* **Given problem**
Can you print the items verbatim from the very first line through the line containing "click(x=248, y=304)", including both of those lines, and nothing beyond them?

○ ○ ○

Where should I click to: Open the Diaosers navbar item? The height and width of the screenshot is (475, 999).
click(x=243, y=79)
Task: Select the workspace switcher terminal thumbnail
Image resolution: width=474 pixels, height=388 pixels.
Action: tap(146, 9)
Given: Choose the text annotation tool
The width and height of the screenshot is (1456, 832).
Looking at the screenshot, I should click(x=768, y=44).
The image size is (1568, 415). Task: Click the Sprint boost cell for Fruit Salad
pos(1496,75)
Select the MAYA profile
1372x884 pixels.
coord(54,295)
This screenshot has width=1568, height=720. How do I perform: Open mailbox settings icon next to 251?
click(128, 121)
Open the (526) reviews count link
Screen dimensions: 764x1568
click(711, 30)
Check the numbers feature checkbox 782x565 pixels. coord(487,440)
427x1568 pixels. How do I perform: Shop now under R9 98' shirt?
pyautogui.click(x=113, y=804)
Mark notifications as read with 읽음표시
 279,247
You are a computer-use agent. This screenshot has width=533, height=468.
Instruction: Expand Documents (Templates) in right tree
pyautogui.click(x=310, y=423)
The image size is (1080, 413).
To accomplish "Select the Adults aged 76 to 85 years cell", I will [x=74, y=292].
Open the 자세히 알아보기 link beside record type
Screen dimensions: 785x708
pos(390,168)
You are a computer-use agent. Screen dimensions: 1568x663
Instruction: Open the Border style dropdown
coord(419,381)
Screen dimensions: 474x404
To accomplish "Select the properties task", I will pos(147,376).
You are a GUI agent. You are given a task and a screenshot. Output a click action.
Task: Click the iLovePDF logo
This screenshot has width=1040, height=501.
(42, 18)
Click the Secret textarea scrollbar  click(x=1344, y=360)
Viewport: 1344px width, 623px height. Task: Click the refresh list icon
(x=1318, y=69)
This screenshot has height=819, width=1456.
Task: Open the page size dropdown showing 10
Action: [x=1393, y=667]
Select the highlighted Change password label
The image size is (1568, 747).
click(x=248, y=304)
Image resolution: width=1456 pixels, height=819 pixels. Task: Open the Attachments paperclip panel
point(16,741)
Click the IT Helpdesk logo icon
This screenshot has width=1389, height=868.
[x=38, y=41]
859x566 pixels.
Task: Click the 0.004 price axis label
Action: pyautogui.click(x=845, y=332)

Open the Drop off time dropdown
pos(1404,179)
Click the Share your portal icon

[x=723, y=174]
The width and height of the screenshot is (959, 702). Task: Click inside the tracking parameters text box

○ ○ ○

* **Solution for this problem**
Where should I click to: Open the Diaosers navbar item? The height and width of the screenshot is (475, 999).
click(x=243, y=79)
Task: Select the workspace switcher terminal thumbnail
Image resolution: width=474 pixels, height=388 pixels.
Action: tap(146, 9)
Given: Choose the text annotation tool
The width and height of the screenshot is (1456, 832).
Looking at the screenshot, I should click(x=768, y=44).
The image size is (1568, 415). Task: Click the Sprint boost cell for Fruit Salad
pos(1496,75)
Select the MAYA profile
1372x884 pixels.
coord(54,295)
This screenshot has width=1568, height=720. How do I perform: Open mailbox settings icon next to 251?
click(128, 121)
Open the (526) reviews count link
Screen dimensions: 764x1568
click(711, 30)
Check the numbers feature checkbox 782x565 pixels. coord(487,440)
427x1568 pixels. How do I perform: Shop now under R9 98' shirt?
pyautogui.click(x=113, y=804)
Mark notifications as read with 읽음표시
 279,247
You are a computer-use agent. This screenshot has width=533, height=468.
Instruction: Expand Documents (Templates) in right tree
pyautogui.click(x=310, y=423)
The image size is (1080, 413).
To accomplish "Select the Adults aged 76 to 85 years cell", I will [x=74, y=292].
Open the 자세히 알아보기 link beside record type
Screen dimensions: 785x708
pos(390,168)
You are a computer-use agent. Screen dimensions: 1568x663
Instruction: Open the Border style dropdown
coord(419,381)
Screen dimensions: 474x404
To accomplish "Select the properties task", I will pos(147,376).
You are a GUI agent. You are given a task and a screenshot. Output a click action.
Task: Click the iLovePDF logo
This screenshot has width=1040, height=501.
(42, 18)
Click the Secret textarea scrollbar  click(x=1344, y=360)
Viewport: 1344px width, 623px height. Task: Click the refresh list icon
(x=1318, y=69)
This screenshot has height=819, width=1456.
Task: Open the page size dropdown showing 10
Action: [x=1393, y=667]
Select the highlighted Change password label
The image size is (1568, 747).
click(x=248, y=304)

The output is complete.